TASK GOAL:
Reproduce the material below with "Identify the location of" swapped for "Find the position of" wherever it appears, leaving everything else unchanged.

(Dataset records)

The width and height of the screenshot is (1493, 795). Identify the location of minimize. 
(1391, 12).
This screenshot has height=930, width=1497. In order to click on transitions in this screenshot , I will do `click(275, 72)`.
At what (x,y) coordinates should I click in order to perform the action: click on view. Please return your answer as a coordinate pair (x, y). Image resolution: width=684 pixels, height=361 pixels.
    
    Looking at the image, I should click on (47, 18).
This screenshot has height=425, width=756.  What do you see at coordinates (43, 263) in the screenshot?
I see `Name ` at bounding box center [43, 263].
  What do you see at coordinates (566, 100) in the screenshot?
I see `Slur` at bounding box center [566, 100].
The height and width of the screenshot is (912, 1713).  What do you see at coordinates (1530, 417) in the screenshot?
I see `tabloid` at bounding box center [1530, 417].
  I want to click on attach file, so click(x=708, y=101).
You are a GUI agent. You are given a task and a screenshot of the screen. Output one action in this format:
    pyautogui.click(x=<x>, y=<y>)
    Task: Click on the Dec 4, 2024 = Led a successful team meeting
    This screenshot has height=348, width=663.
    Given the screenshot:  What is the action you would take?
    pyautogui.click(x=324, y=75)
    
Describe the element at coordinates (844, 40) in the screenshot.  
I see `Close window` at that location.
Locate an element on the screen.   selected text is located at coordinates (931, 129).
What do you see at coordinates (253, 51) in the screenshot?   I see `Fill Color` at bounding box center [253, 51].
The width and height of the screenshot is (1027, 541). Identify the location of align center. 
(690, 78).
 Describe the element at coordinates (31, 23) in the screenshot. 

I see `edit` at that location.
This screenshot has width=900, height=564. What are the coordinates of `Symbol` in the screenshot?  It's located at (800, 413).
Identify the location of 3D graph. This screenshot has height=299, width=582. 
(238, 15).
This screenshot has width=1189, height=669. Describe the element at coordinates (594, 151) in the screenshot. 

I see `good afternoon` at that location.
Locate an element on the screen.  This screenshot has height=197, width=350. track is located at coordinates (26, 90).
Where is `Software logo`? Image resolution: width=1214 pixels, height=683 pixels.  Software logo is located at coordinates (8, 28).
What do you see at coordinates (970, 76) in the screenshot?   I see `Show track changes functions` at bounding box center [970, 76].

SOLUTION:
The width and height of the screenshot is (1493, 795). Find the position of minimize. 
(1391, 12).
This screenshot has height=930, width=1497. In order to click on transitions in this screenshot , I will do `click(275, 72)`.
At what (x,y) coordinates should I click in order to perform the action: click on view. Please return your answer as a coordinate pair (x, y). Image resolution: width=684 pixels, height=361 pixels.
    
    Looking at the image, I should click on (47, 18).
This screenshot has height=425, width=756.  What do you see at coordinates (43, 263) in the screenshot?
I see `Name ` at bounding box center [43, 263].
  What do you see at coordinates (566, 100) in the screenshot?
I see `Slur` at bounding box center [566, 100].
The height and width of the screenshot is (912, 1713).  What do you see at coordinates (1530, 417) in the screenshot?
I see `tabloid` at bounding box center [1530, 417].
  I want to click on attach file, so click(x=708, y=101).
You are a GUI agent. You are given a task and a screenshot of the screen. Output one action in this format:
    pyautogui.click(x=<x>, y=<y>)
    Task: Click on the Dec 4, 2024 = Led a successful team meeting
    This screenshot has height=348, width=663.
    Given the screenshot:  What is the action you would take?
    pyautogui.click(x=324, y=75)
    
Describe the element at coordinates (844, 40) in the screenshot.  
I see `Close window` at that location.
Locate an element on the screen.   selected text is located at coordinates (931, 129).
What do you see at coordinates (253, 51) in the screenshot?   I see `Fill Color` at bounding box center [253, 51].
The width and height of the screenshot is (1027, 541). Find the position of align center. 
(690, 78).
 Describe the element at coordinates (31, 23) in the screenshot. 

I see `edit` at that location.
This screenshot has width=900, height=564. What are the coordinates of `Symbol` in the screenshot?  It's located at (800, 413).
Find the position of 3D graph. This screenshot has height=299, width=582. 
(238, 15).
This screenshot has width=1189, height=669. Describe the element at coordinates (594, 151) in the screenshot. 

I see `good afternoon` at that location.
Locate an element on the screen.  This screenshot has height=197, width=350. track is located at coordinates (26, 90).
Where is `Software logo`? Image resolution: width=1214 pixels, height=683 pixels.  Software logo is located at coordinates (8, 28).
What do you see at coordinates (970, 76) in the screenshot?   I see `Show track changes functions` at bounding box center [970, 76].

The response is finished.